**Tarefas**.
**a)** Responda a estas perguntas com base no texto sobre o conto:
(i) Qual regra obrigatória do relato breve é mencionada?
(ii) Em que atmosfera o conto nos submerge de imediato?
(iii) A que elas estão atentas, segundo o texto?
**b)** Copie do texto sobre o conto o trecho que começa em "isto lhes serve" e termina em "alterar o ânimo.", sem alterar nada.

Ainda que uma das regras obrigatórias do relato

breve seja a de introduzir o leitor na trama sem demora

alguma, nem todos os escritores desse gênero o conseguem

com a mestria que a autora demonstra neste conto. Nos

primeiros parágrafos já nos encontramos com todas as linhas

de força argumentativas e, ainda que só ao final saibamos o

que vai acontecer, isto já está antecipado desde o começo.

Uma mulher. Uma mulher, e poderemos nos

perguntar se é uma entre tantas outras, uma como a maioria,

ou se é alguém especial. O conto nos submerge de imediato

em uma atmosfera de sensualidade, de sensorialidade intensa.

Não posso deixar de sorrir ao pensar como os homens tendem

a concentrar seu interesse e sua atenção em um pequeno setor

da realidade. Quando o fazem, o resto deixa de existir. Para

isto lhes serve o falo. Elas, em contrapartida, estão abertas

ao mundo, inclusive ao cosmos, se exagero um pouco. Será

por esse motivo que a natureza lhes afeta de outra maneira?

Estão atentas à temperatura, ao sol, à chuva. Um dia nublado

lhes diz algo, ou muito. Pode inclusive lhes alterar o ânimo.

**Dados coletados**.
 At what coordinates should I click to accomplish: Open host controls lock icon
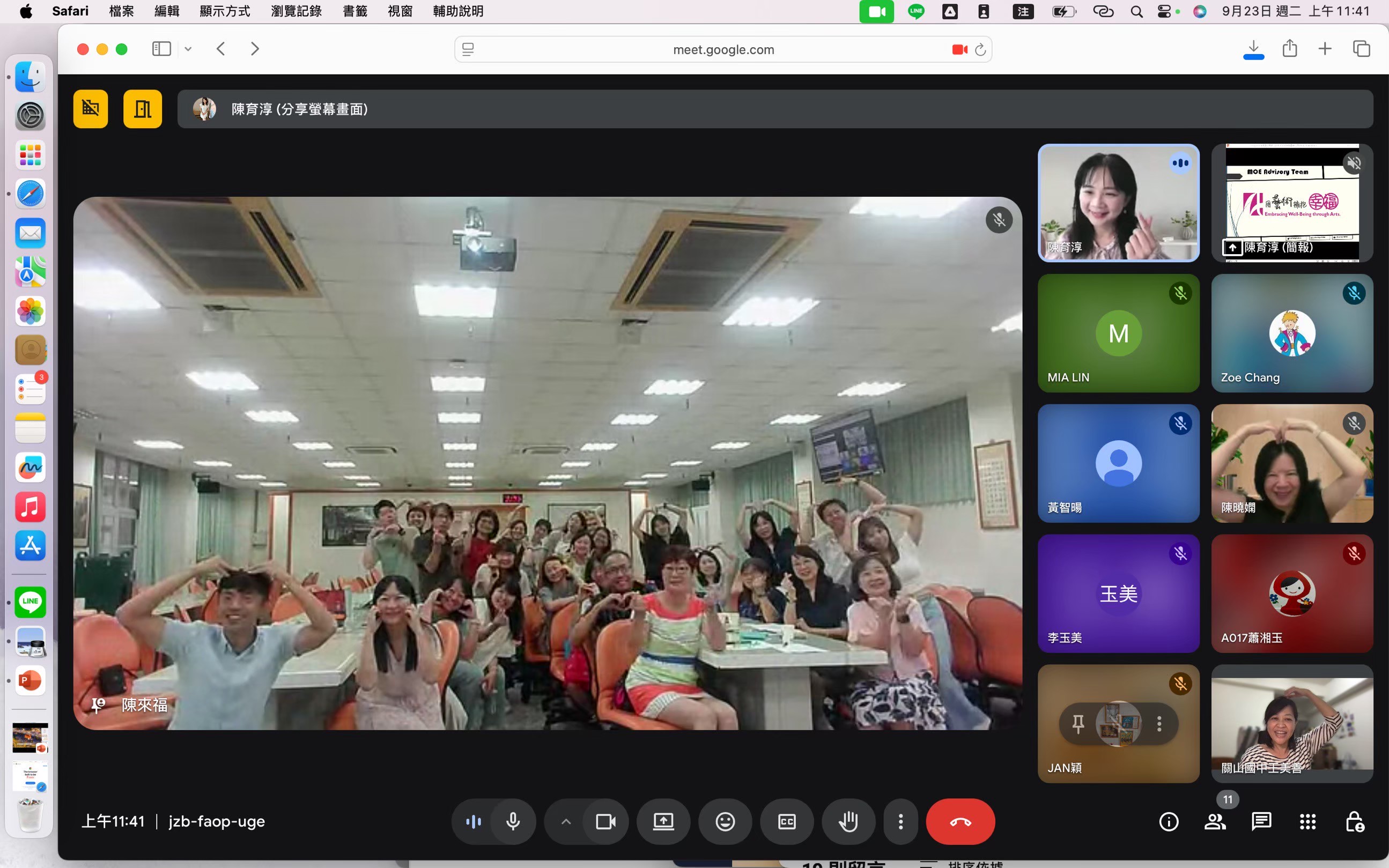1355,821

**Respostas**.
**a)**
(i) Introduzir o leitor na trama sem demora alguma.
(ii) Em uma atmosfera de sensualidade, de sensorialidade intensa.
(iii) À temperatura, ao sol, à chuva.

**b)**
isto lhes serve o falo. Elas, em contrapartida, estão abertas

ao mundo, inclusive ao cosmos, se exagero um pouco. Será

por esse motivo que a natureza lhes afeta de outra maneira?

Estão atentas à temperatura, ao sol, à chuva. Um dia nublado

lhes diz algo, ou muito. Pode inclusive lhes alterar o ânimo.